England and Europe experienced a long tradition of divine intervention, whether sought or not, in matters of judicial punishments. The popular desire for justice was so strong that when temporal powers failed or were unable to prosecute, faith was placed in the supernatural world to administer judgement. An Anglo-Norman record informs us of the pickpocket caught in the act of thieving by the crimebusting St Ecgwin, who trapped the criminal's hand in the purse from which he was stealing, and then caused the hand to shrivel up.
Intervention could be merciful, too. In Norwich in 1285, Walter Eghe was pronounced dead and cut down from the gallows for burial; still alive, he took sanctuary in a church and received a royal pardon, his wondrous 'recovery' being taken as a divine sign of his innocence. (A thief hung but not killed in Oxfordshire in 1335 was not so lucky: he was buried alive.) The unfortunate Ailward, mutilated in 1170, also seemingly had his prayers answered: his lost parts were miraculously regained, although his eyes were now black and his testicles smaller.
Approximately 80 per cent of all executions in later medieval England were for non-violent offences, predominantly for property crime. There is evidence to suggest that the number of death sentences for less serious crimes was declining by the fifteenth century. One possible explanation for this might have been the reluctance to assist what nature and war had done to population levels: plague, famine and endless military conflicts had depleted workers in the field and manpower for the army, the latter recruiting increasing proportions of criminals.
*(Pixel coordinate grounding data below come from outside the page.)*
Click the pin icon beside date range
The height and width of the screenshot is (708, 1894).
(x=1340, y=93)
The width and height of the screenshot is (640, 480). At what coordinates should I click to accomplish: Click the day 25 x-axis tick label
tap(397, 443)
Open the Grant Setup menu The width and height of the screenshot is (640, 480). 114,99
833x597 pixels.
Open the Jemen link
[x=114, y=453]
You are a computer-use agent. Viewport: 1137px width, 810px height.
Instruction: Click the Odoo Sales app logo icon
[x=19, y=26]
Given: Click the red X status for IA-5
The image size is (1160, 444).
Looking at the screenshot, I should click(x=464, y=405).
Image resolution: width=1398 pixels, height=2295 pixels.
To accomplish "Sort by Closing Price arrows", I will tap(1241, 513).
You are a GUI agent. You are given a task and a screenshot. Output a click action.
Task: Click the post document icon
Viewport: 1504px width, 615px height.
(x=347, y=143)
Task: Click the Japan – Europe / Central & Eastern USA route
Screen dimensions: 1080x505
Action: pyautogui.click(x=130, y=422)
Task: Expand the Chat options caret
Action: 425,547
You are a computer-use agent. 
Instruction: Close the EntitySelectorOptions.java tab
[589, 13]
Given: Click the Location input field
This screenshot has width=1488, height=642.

A further reason was the development of an ever more legalistic and literate society allowing more detailed delving into a case and greater complexity in judicial punishment. The number of prisons grew, stimulated in part by church courts attempting to adhere to the prohibition of shedding blood. There may also simply have been a drop in the crime rate.
England shared with Europe many similarities in attitudes towards violent crime, but there were also some notable differences, chiefly the more inquisitorial line of court cases on the Continent. This led to another level of horrifying violence: by the thirteenth century judicial torture was becoming an established measure in France, Germany and Italy.
Medieval jurists made juridical and philosophical arguments for the deterrent effect and for the didactic moral message of capital punishment and its efficacy in preserving social order. The population at large wished to participate in the dissemination of this message and effect, and did so through attendance and participation at public executions. Seneca's assertion that the more severe a punishment, the greater its effect on people, informed the thinking in most courts and broadly reflected the sentiment of the population. But it would be wrong to consider that a flog 'em and hang 'em mentality was the preserve of medieval mindsets: a pamphlet from London in 1701 is entitled Hanging Not Punishment Enough. There will always be votes in law and order.